Git/Internal structure

< Git

Understanding something of the internal structure of Git is crucial to understanding how Git works.

Naked Git Structure

The following is a freshly initialized git v1.9.0 repository.

.
└── .git/
    ├── HEAD
    ├── branches/
    ├── config
    ├── description
    ├── hooks/
    │   ├── applypatch-msg.sample
    │   ├── commit-msg.sample
    │   ├── post-update.sample
    │   ├── pre-applypatch.sample
    │   ├── pre-commit.sample
    │   ├── prepare-commit-msg.sample
    │   ├── pre-push.sample
    │   ├── pre-rebase.sample
    │   └── update.sample
    ├── info/
    │   └── exclude
    ├── objects/
    │   ├── info/
    │   └── pack/
    └── refs/
        ├── heads/
        └── tags/

Additional files and folders may appear as activity happens on the repository.

Specific Files

COMMIT_EDITMSG

The message for a commit being made is saved here by a text editor.

FETCH_HEAD

Information is saved here from the last git-fetch(1) operation, for use by a later git-merge(1).

HEAD indicates the currently checked out code. This will usually point to the branch you're currently working on.

You can also enter what git calls a "detached HEAD" state, where you are not on a local branch. In this state the HEAD points directly to a commit rather than a branch.

config

The configuration file for this git repository. It can contain settings for how to manage and store data in the local repository, remote repositories it knows about, information about the local user and other configuration data for git itself.

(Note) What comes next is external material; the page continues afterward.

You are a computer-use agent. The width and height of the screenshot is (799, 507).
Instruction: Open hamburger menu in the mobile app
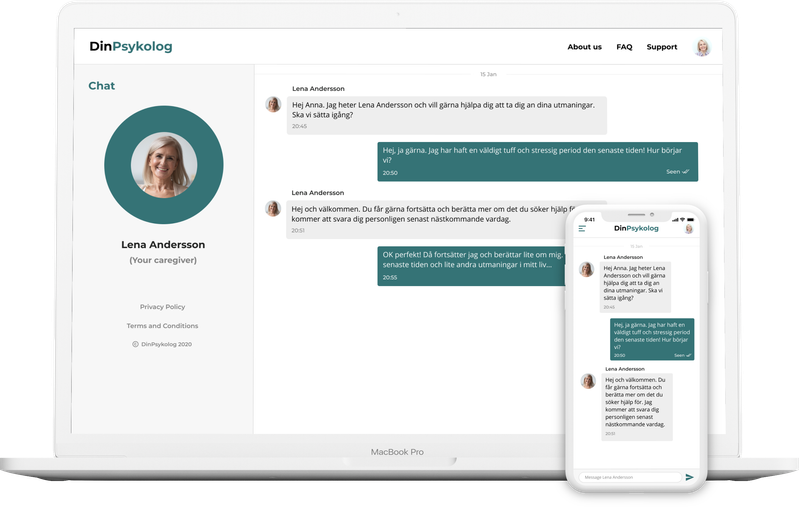click(x=582, y=229)
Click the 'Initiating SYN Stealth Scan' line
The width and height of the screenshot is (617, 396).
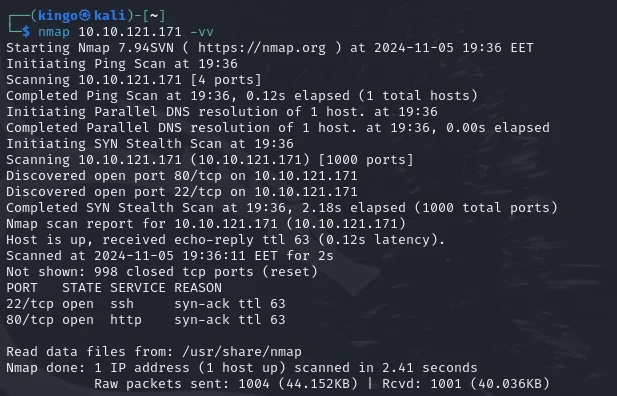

You can edit this file with a text editor, or you can manage it with the git-config(1) command.

description

Used by repository browser tools - contains a description of what this project is. Not normally changed in non-shared repositories.

index

This is the staging area. It contains, in a compact form, all changes to files that have been staged for the next commit.

info/exclude

This is your own personal exclude file for your copy of the repo.

info/refs

If this file exists, it contains definitions, one to a line, of branches (both local and remote) and tags defined for the repository, in addition to ones that may be defined in individual files in refs/heads and refs/tags. This file seems to be used for large repositories with lots of branches or tags.

ORIG_HEAD

Operations that change commit history on the current branch save the previous value of HEAD here, to allow recovery from mistakes.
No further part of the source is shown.